– Что, простите?
– Джеки. Хозяйка. Она в доме, вы приехали к ней? Она сейчас в доме, – крайне медленно и старательно я произнес каждое слово, будто общался с иностранцем, с которым следует разговаривать громче и разборчивей, чтобы ему не пришлось переспрашивать.
– Нет, я просто проезжал мимо, мне уже пора, – незнакомец заторопился, неуклюже пытаясь скорее оставить меня.

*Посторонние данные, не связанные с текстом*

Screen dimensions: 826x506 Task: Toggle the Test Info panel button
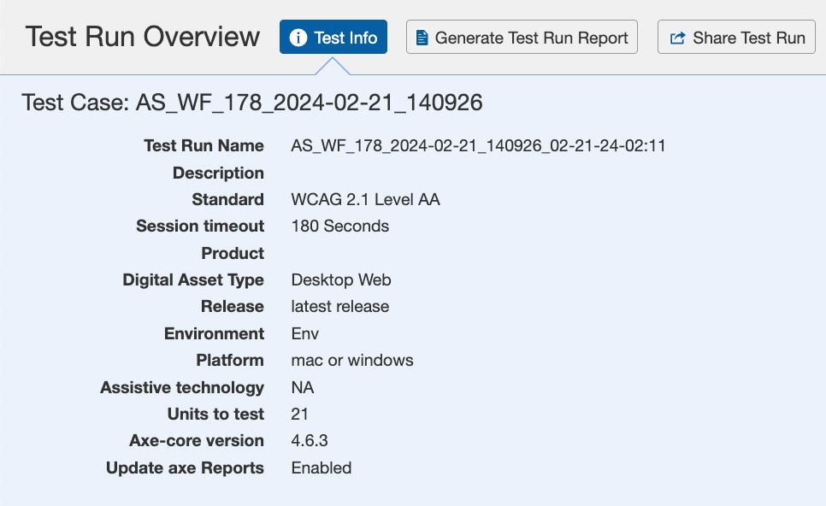click(333, 38)
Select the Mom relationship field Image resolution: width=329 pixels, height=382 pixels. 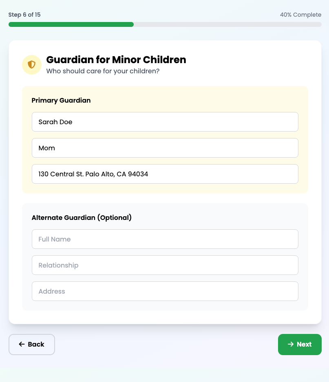[x=165, y=148]
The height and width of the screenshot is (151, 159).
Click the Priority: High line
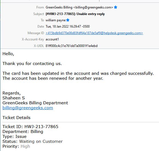[16, 146]
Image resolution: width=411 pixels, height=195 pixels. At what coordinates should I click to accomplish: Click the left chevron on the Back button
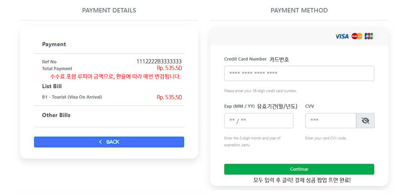point(101,142)
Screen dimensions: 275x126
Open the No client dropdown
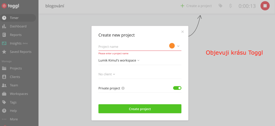[107, 74]
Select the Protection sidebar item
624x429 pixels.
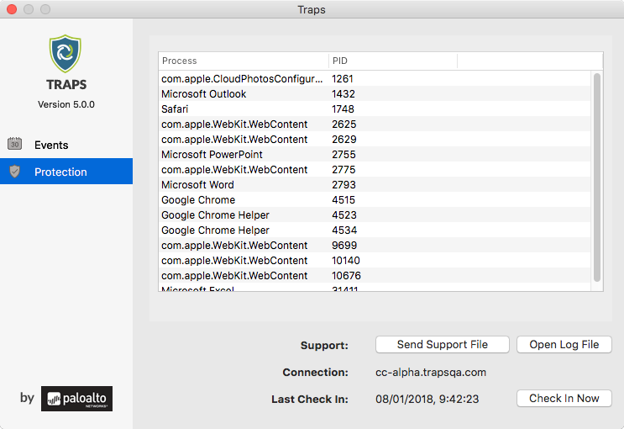pyautogui.click(x=60, y=172)
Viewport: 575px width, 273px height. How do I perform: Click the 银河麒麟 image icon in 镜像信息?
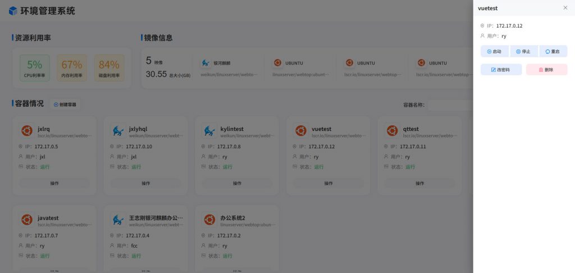point(205,63)
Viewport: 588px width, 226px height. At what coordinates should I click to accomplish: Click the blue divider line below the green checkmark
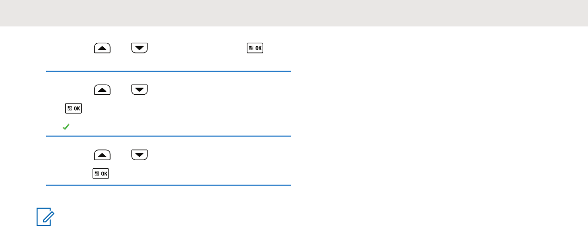click(169, 136)
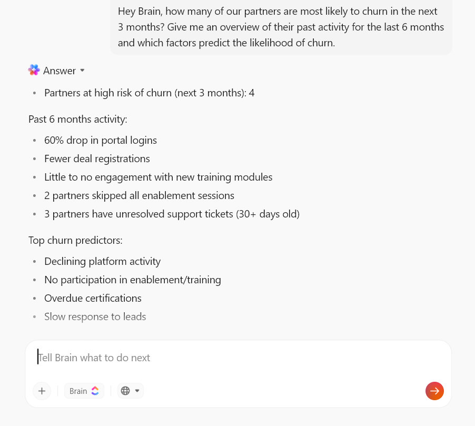Select the Brain model chip
Viewport: 475px width, 426px height.
point(84,391)

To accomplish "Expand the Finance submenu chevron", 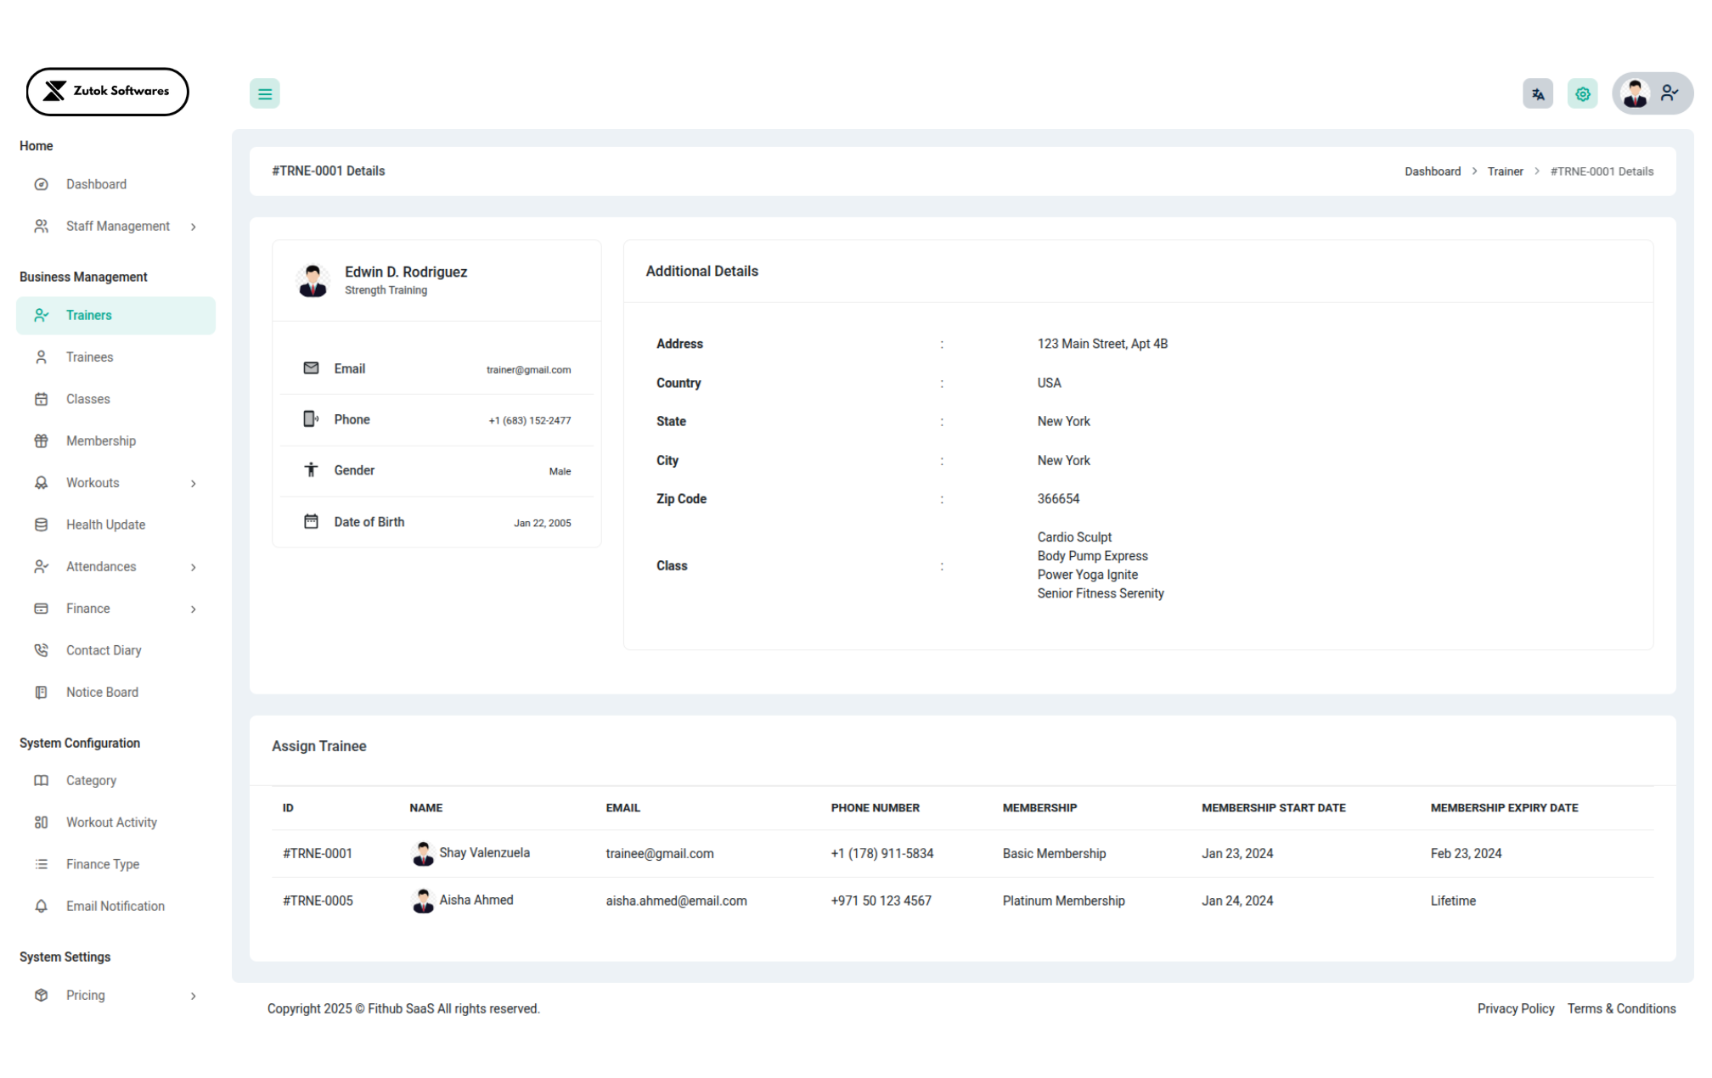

Этот странный эпизод несколько нарушил мое представление о завершении дня, но мне было необходимо принять такие обстоятельства, поскольку я хорошенько вымотал свой организм работой, так что мне пора было возвращаться в дом.
18.
Закрывая за собой двери, я мысленно запечатлел в памяти пейзаж, провожающий меня в дом. Красная полоса неба над линией горизонта, сливающаяся с темной землей, и желтые оттенки над ней. Дальше небо переливалось от светло-голубого, ослепляющего глаза, до темно-синего цвета на другом конце неба, где уже давно началась ночь.
Джеки появилась в дверном проеме, как раз когда я начал разуваться, освобождая свои ноги от тяжести ботинок. Последние были истоптаны на окружающих полях, так что были изрядно испачканы налипшей травой и землей, от чего приятно пахли.
В ногах в ту же минуту я ощутил облегчение, порожденное избавлением от тяжести ушедшего дня. Рефлекторно я выпрямился во весь рост и прогнулся в спине, отведя плечи назад, желая размять или расслабить утомившиеся мышцы.
– Я приготовила тебе полотенца, можешь принять ванну, чтобы снять усталость.
– Спасибо, Джеки! Это как раз то, что мне сейчас нужно.
– Как провел день?
– Старался провести его с пользой!
– Ты много чего сделал здесь, спасибо. Дом требует много работы и ухода за собой. Ты очень помог.
– Это приятная работа, мне самому хотелось всем этим заняться.
Джеки мило улыбнулась, а затем отвела меня в ванную комнату, подождав, пока я сниму с себя одежду, чтобы иметь возможность постирать ее.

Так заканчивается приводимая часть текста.